● **EXERCISE BRIEF**: State, as a single number, how many lines in the data below contain "Metaskill".

● **MATERIAL FOR THIS TASK**:
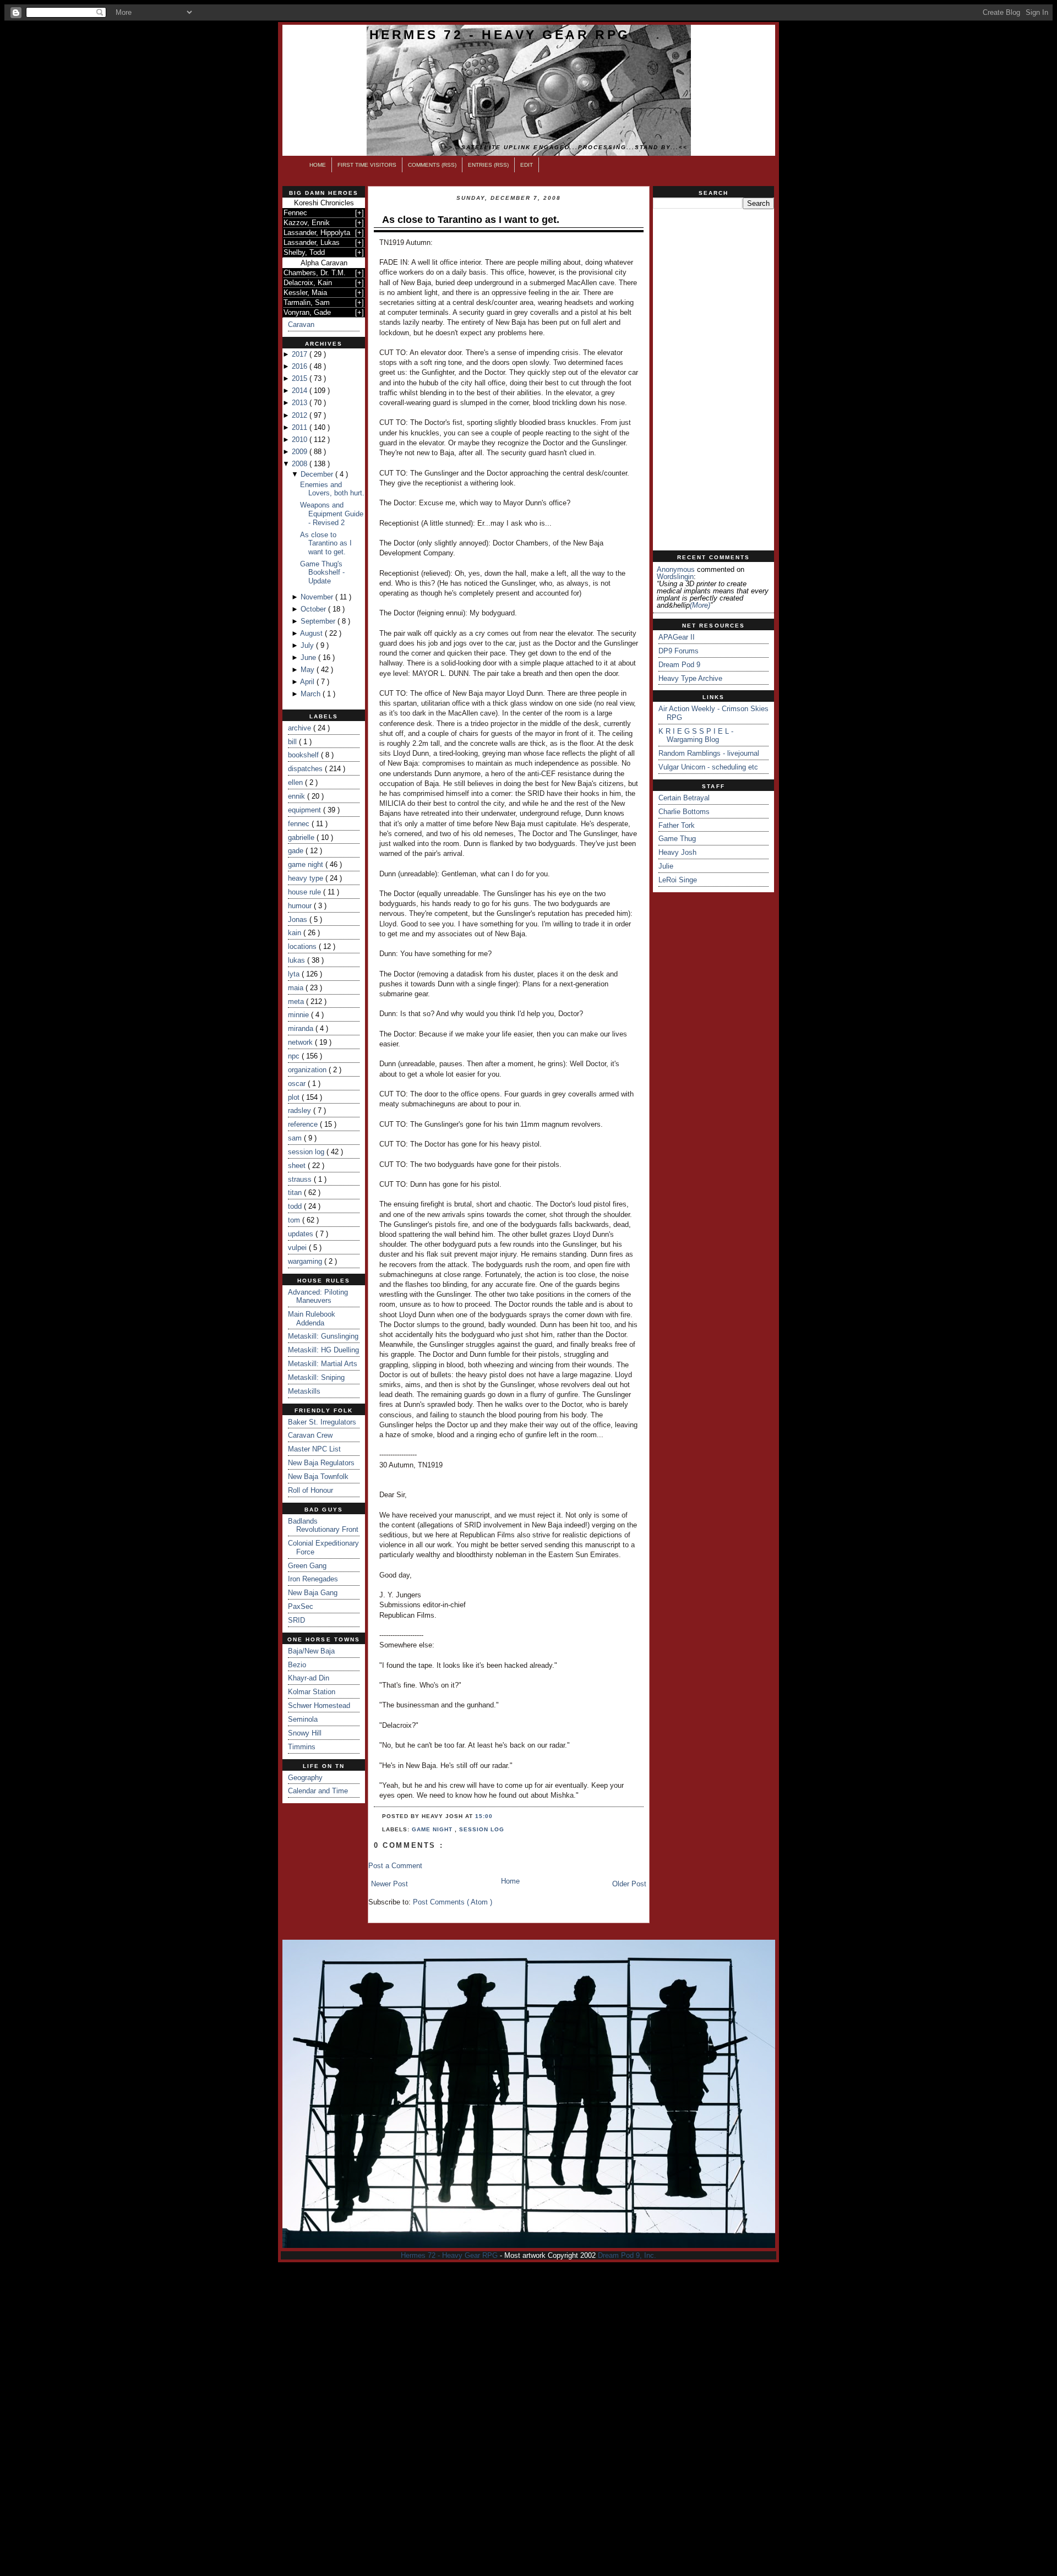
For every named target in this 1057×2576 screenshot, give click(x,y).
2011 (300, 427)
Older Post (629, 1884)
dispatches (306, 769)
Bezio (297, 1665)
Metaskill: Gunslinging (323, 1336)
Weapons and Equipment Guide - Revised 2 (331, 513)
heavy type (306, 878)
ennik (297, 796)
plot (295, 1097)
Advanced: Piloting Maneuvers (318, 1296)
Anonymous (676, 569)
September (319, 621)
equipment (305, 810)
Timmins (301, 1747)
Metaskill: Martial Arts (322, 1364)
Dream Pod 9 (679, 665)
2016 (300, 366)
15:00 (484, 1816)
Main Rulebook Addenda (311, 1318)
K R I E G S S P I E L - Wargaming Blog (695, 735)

● **EXPECTED ANSWER**: 2